The 1985 Salzburg Festival boasted a quite unusual premiere: a 17th century Venetian opera by the Italian Baroque composer Claudio Monteverdi entitled “Il Ritorno d’Ulisse in Patria,” or “The Return of Ulysses to his Homeland,” as arranged and orchestrated by the contemporary German composer Hans Werner Henze.
The surviving music for Monteverdi’s opera does not exist in what we now call “full score.” Monteverdi wrote down a bare 5-part accompaniment to the vocal lines of his opera, without indicating what specific instruments he meant to play those notes—and when. This means for any modern performance, someone needs to make those decisions.
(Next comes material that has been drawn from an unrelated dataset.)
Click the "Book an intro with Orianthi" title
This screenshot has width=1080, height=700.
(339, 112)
For their 1985 summer season, the Salzburg Festival commissioned Henze to prepare a new orchestration of Monteverdi’s “Return of Ulysses” 245 years after its first performance in Venice back in 1640. As luck would have it, Henze’s version appeared around the same time as another modern attempt to reconstruct Monteverdi’s score by the noted Baroque specialist Nicholas Harnoncourt.
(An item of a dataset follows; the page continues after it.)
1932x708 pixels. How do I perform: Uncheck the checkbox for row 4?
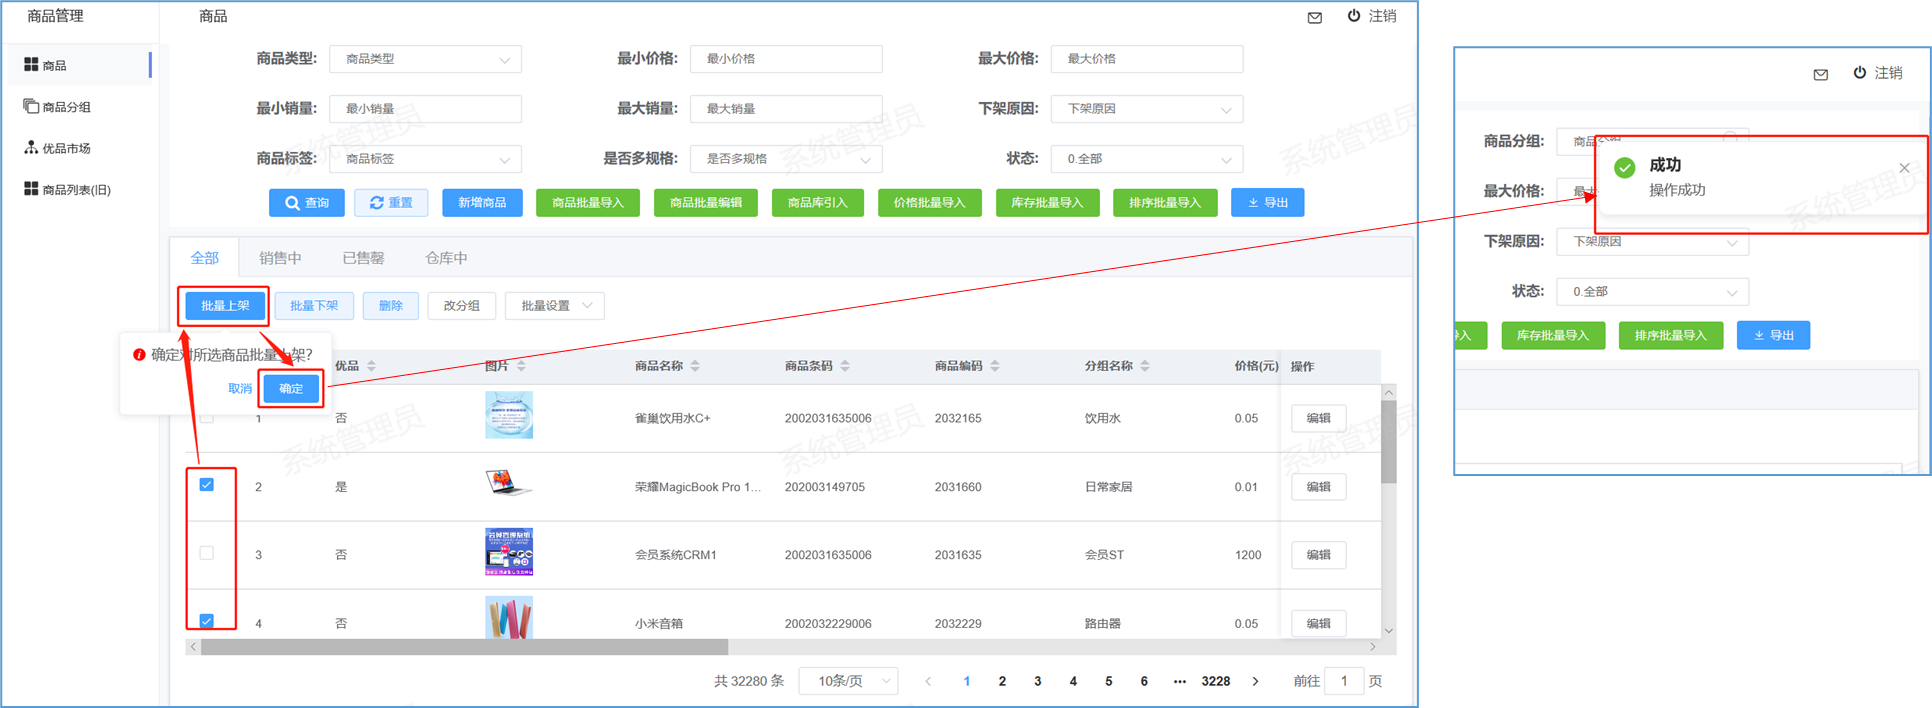207,621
Even so, the music critics, in the main, were complimentary after the Henze’s version premiered in Sazlburg, noting that his scoring somehow managed to sound both ancient and modern at the same time.
Even though we’ll never know EXACTLY how the opera sounded when Monteverdi heard it back in 1640, thanks to modern technology, the audio and video of that 1985 Salzburg performance can be sampled in both CD and DVD versions.